I am having some trouble settings the following scheduler queues params:
have 2 queue Dev and Prod
(if only one used it should act as 100% of cluster)
Each queue is used by multiple users and resources should be shared equally, but when only one user exists(in each queue) it should use the entire capacity of the queue. And if the user alone in the cluster it should use 100% of the cluster in case of second user join, the scheduler should share the available resources
i want that the users will share the capacity of the cluster, each should receive 50%
It is set on fair, but when one user take all the resources and another user submit a job, the second job will not start untill the first job will finish..

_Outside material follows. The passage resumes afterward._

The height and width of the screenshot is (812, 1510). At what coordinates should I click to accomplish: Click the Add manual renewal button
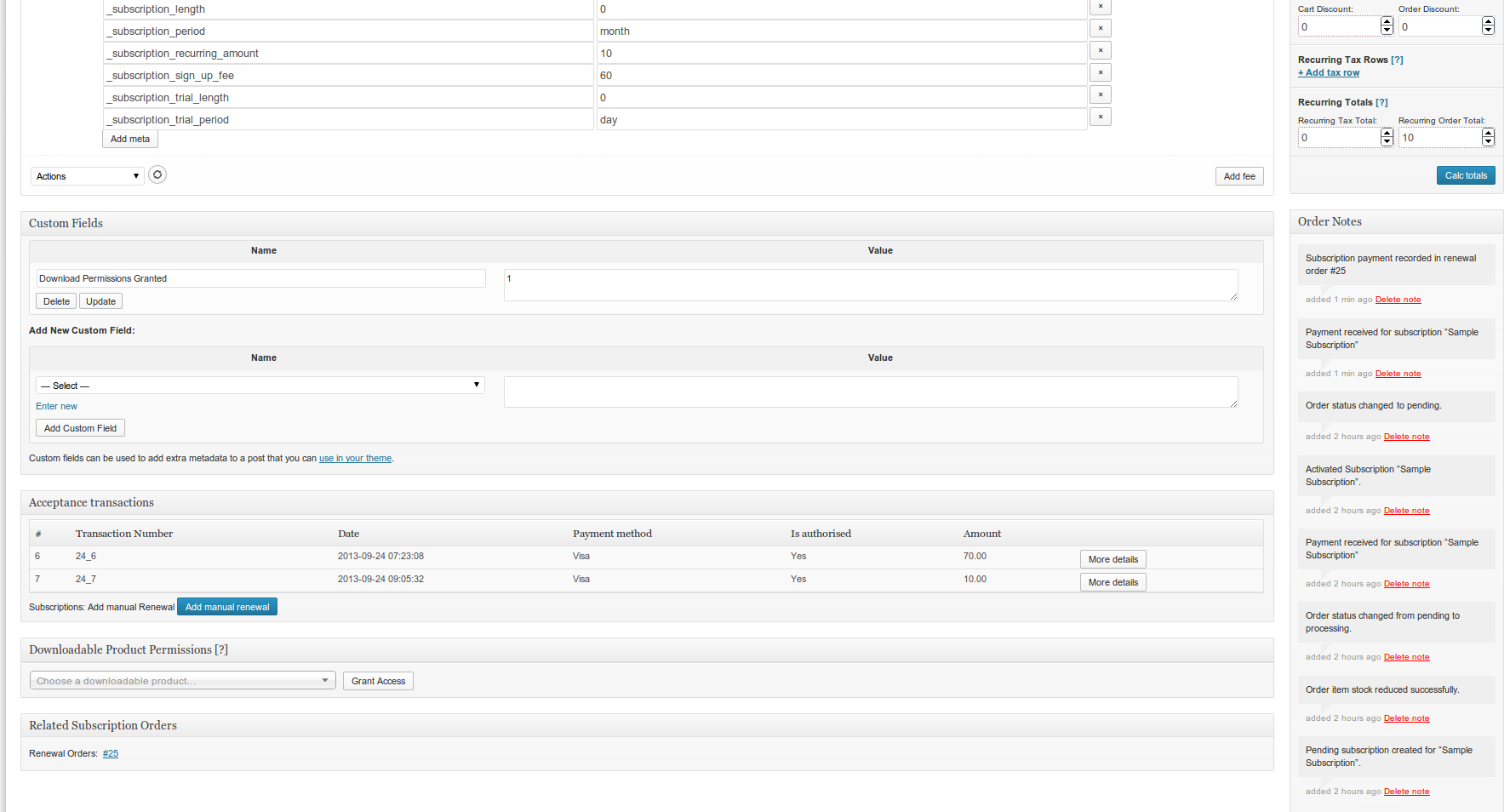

for some reason Minimum User Limit have no effect
The default Scheduler in HDP is Capacity Scheduler. You should note the differences between all the 3 settings
The CapacityScheduler is designed to run Hadoop applications as a shared, multi-tenant cluster in an operator-friendly manner while maximizing the throughput and the utilization of the cluster.
Is the simplest scheduling algorithm. FIFO simply queues processes in the order that they arrive in the ready queue.

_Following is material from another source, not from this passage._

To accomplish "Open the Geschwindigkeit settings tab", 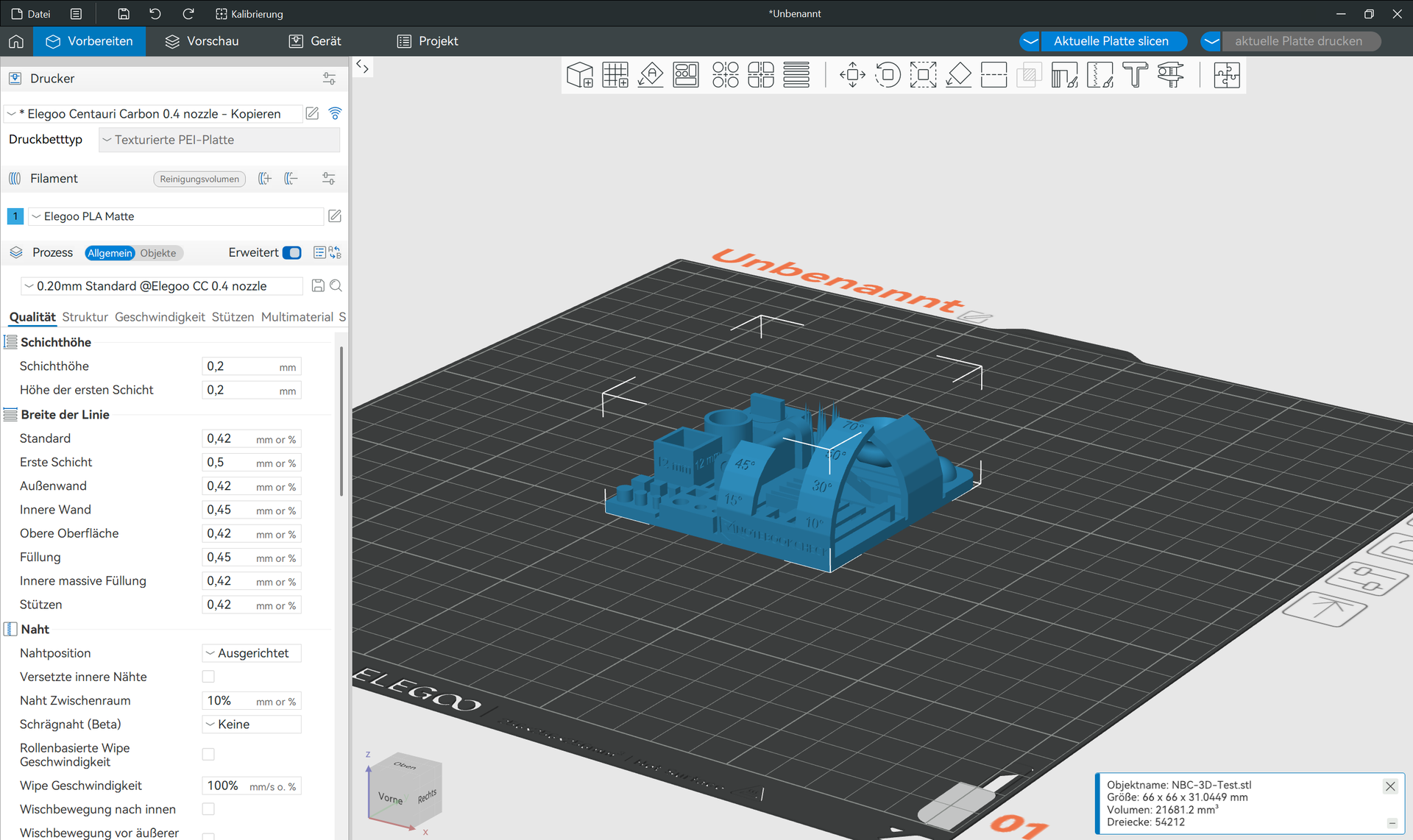I will tap(160, 317).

Fair scheduling is a method of assigning resources to applications such that all apps get, on average, an equal share of resources over time
Having said that in your example above the PROD has 70% so despite "Each queue is used by multiple users and resources should be shared equally" the PROD queue jobs will have priority over the DEV queue which I think is the desired config.

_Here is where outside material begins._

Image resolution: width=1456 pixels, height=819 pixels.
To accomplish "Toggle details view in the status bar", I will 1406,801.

Can you share the below values:
Capacity Scheduler values?
yarn.resourcemanager.scheduler.class = org.apache.hadoop.yarn.server.resourcemanager.scheduler.capacity.CapacityScheduler
currently Capacity Scheduler values abit differ from what i describe, cause of integration,
currently there are 3 queues default 50% bt and opt each at 25%
i have done the testing on default queue
yarn.scheduler.capacity.maximum-am-resource-percent=0.2 yarn.scheduler.capacity.maximum-applications=10000 yarn.scheduler.capacity.node-locality-delay=40 yarn.scheduler.capacity.root.accessible-node-labels=* yarn.scheduler.capacity.root.acl_administer_queue=yarn yarn.scheduler.capacity.root.capacity=100 yarn.scheduler.capacity.root.default.acl_submit_applications=yarn yarn.scheduler.capacity.root.default.capacity=50 yarn.scheduler.capacity.root.default.maximum-capacity=100 yarn.scheduler.capacity.root.default.state=RUNNING yarn.scheduler.capacity.root.default.user-limit-factor=2 yarn.scheduler.capacity.root.queues=bt,default,opt yarn.scheduler.capacity.queue-mappings-override.enable=false yarn.scheduler.capacity.root.bt.acl_administer_queue=* yarn.scheduler.capacity.root.bt.acl_submit_applications=* yarn.scheduler.capacity.root.bt.capacity=25 yarn.scheduler.capacity.root.bt.maximum-capacity=100 yarn.scheduler.capacity.root.bt.minimum-user-limit-percent=100 yarn.scheduler.capacity.root.bt.ordering-policy=fair yarn.scheduler.capacity.root.bt.ordering-policy.fair.enable-size-based-weight=false yarn.scheduler.capacity.root.bt.priority=0 yarn.scheduler.capacity.root.bt.state=RUNNING yarn.scheduler.capacity.root.bt.user-limit-factor=1 yarn.scheduler.capacity.root.default.acl_administer_queue=yarn yarn.scheduler.capacity.root.default.minimum-user-limit-percent=25 yarn.scheduler.capacity.root.default.ordering-policy=fair yarn.scheduler.capacity.root.default.ordering-policy.fair.enable-size-based-weight=false yarn.scheduler.capacity.root.default.priority=0 yarn.scheduler.capacity.root.opt.acl_administer_queue=* yarn.scheduler.capacity.root.opt.acl_submit_applications=* yarn.scheduler.capacity.root.opt.capacity=25 yarn.scheduler.capacity.root.opt.maximum-capacity=25 yarn.scheduler.capacity.root.opt.minimum-user-limit-percent=100 yarn.scheduler.capacity.root.opt.ordering-policy=fair yarn.scheduler.capacity.root.opt.ordering-policy.fair.enable-size-based-weight=false yarn.scheduler.capacity.root.opt.priority=0 yarn.scheduler.capacity.root.opt.state=RUNNING yarn.scheduler.capacity.root.opt.user-limit-factor=1 yarn.scheduler.capacity.root.priority=0
I made sub queues for each user and it works, but you have to manage it for each user, (we are small company and have few users so it manageable)
I configured this on our grid, but still looking for a better approach
In your case i would suggest using the following configuration:
Dev queue: Capacity 30% Max Capacity 70%, User limit Factor: 4, Oredering policy: Fair
Prod queue: Capacity 70% Max Capacity 30%, User limit Factor 2, Oredering policy: Fair
Make sure preemption is enabled in hive config.
These configs should give you the desired result - thus enabling each queue having 100% when the other queue is idle.
The trick is with "User Limit Factor" - which enables the dev queue to "steal" resources from the Prod queue up to 4 times of it's configured capacity (thus resulting in 100% percent in DEV while Prod is idle).
Thanks but i have done it already,